Sealand is on flat land formed by land reclamation of part of the head of the estuary of the River Dee which had become heavily silted-up. It is on the A548 road, near the Chester dormitory communities of Blacon and Saughall and is a popular place of residence for people from both sides of the Welsh/English border. Welsh-medium primary education is available three miles away at Ysgol Croes Atti's Shotton site (opened in 2014) whilst Welsh-medium secondary education is available nine miles away in Mold at the long established Ysgol Maes Garmon.

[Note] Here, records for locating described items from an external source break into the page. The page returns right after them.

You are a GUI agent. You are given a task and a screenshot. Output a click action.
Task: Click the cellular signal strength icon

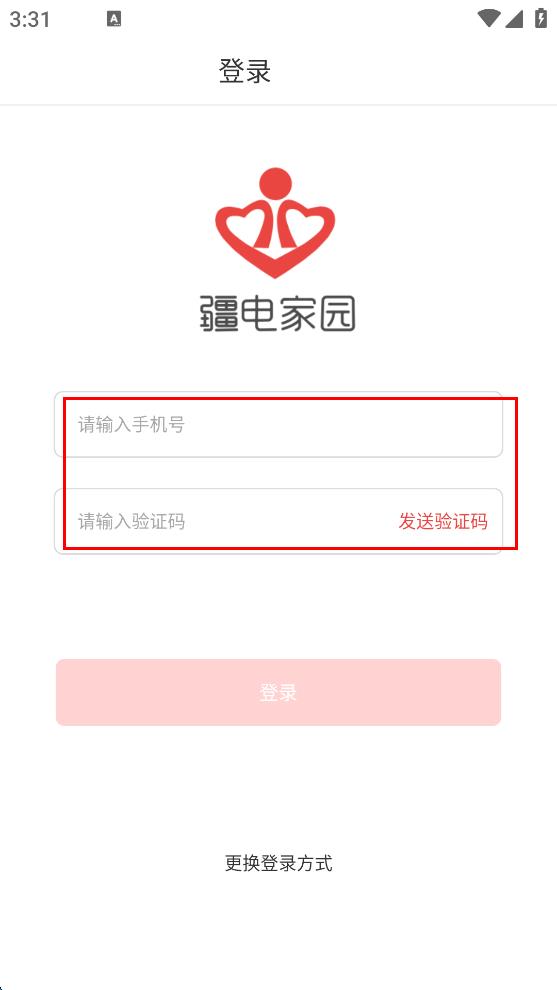coord(514,19)
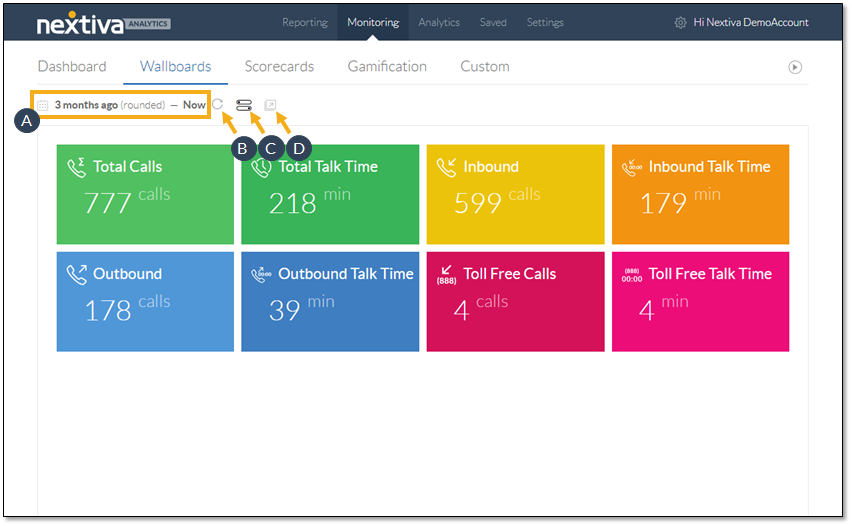This screenshot has height=526, width=852.
Task: Select the blue Outbound Talk Time tile
Action: click(330, 302)
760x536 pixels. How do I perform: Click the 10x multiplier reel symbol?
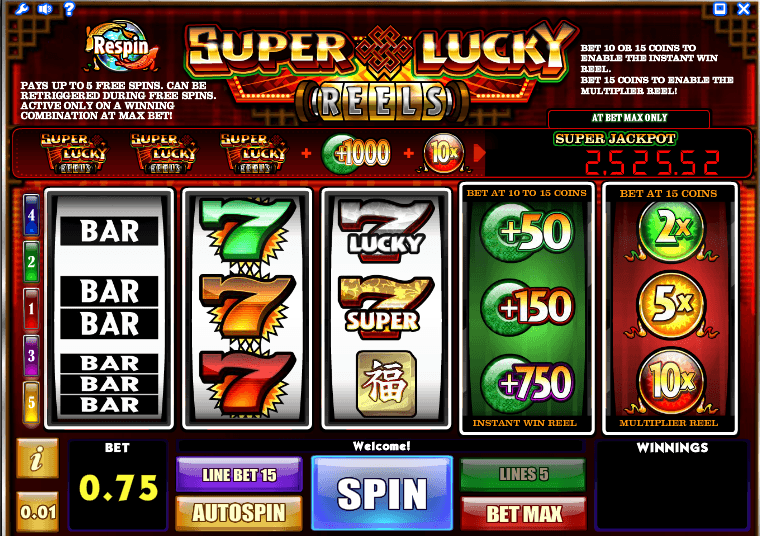[x=671, y=381]
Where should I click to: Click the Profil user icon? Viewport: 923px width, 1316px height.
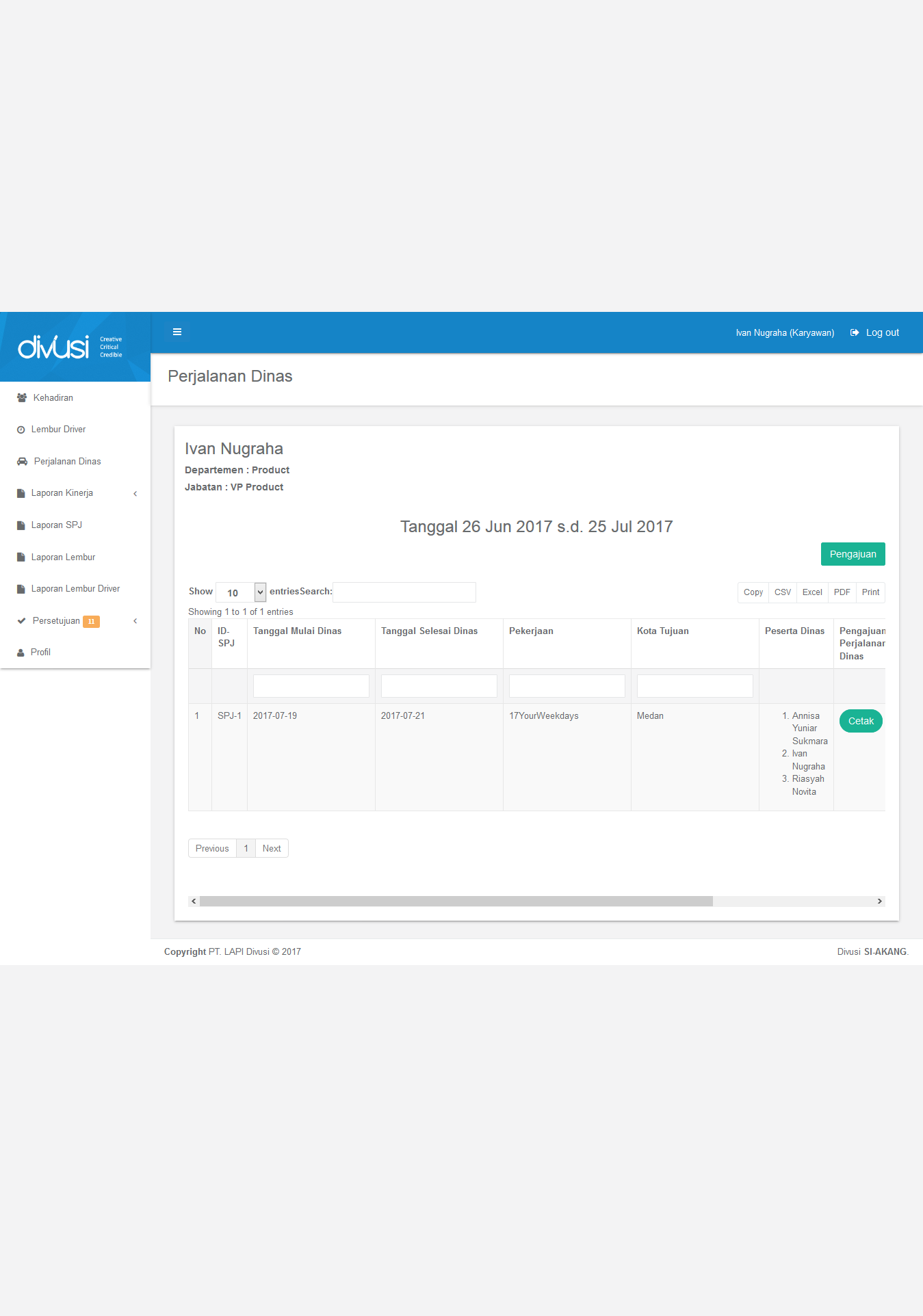tap(21, 653)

The River Dee flowed to the sea along the current border between Wales and England, until in the 18th century it was diverted into its present channelized course to try to improve ship access from the sea to Chester. That led to extensive land reclamation in the head of the Dee estuary. The River Dee Company (1741-1902) had a right to reclaim the marshes and build embankments following the re-alignment of the Dee.

==Timeline==
- 1732: Nathaniel Kinderley proposed the scheme.
- 1735-1736: Nathaniel Kinderley & Company cut the new Dee channel from Chester to Golftyn.
- 1737: The new Dee channel was opened for shipping.
- 1740: Kinderley's company became known as the River Dee Company.
- 1753: First polder made: (the land where now are the) Shooting School, Sealand Manor, Garden City, about as far as Hawarden Bridge.
- 1754: Polder made: Ferry Lane Industrial Estate, Thornleigh Park, Sealand Nursery, Deeside House.
- 1768: Polder made: Bank Farm, Birchenfields Farm.
- 1790: Polder made: Yewtree Farm, Church Farm, Sealand village, Waterloo Farm, Willow Farm.
- 1826: Polder made: Old Marsh Farm, rest of low land east of where the A550 road is now.
- 1857: Polder made: where the Deeside Industrial Park is now. (In the 20th century this area was raised 2.5 meters / 8 feet by sand pumping.)
- 1861: The thousands of acres of reclaimed marshlands around Sealand and Saltney were raising £8000 in annual rent.
- 1865-1867: St Bartholomew's Church, Sealand was built.
- About 1880: West of the Dee, a polder including Beeches Farm (a little north of Hawarden Airport) was made.
- 1892: Polder made: the Shotton steelworks.
Boundaries of these polders show as old dikes across the farmland.

==Airfield==
RAF Sealand was originally a civilian airfield and was taken over by the military in 1916 for training. No. 30 Maintenance unit was formed there in 1939. In 1951 the station was taken over by the United States Air Force, and then handed back to the RAF in 1957.

As a result of defence cuts announced in 2004, RAF Sealand was closed in April 2006. There is a housing estate on the land and a planned Industrial estate.

==In popular culture==
Though not about the community, the 1981 song "Sealand" by Wirral band Orchestral Manoeuvres in the Dark took its title from the RAF base there. For songwriter Andy McCluskey, the name seemed to evoke the image of "a place between the land and the sea".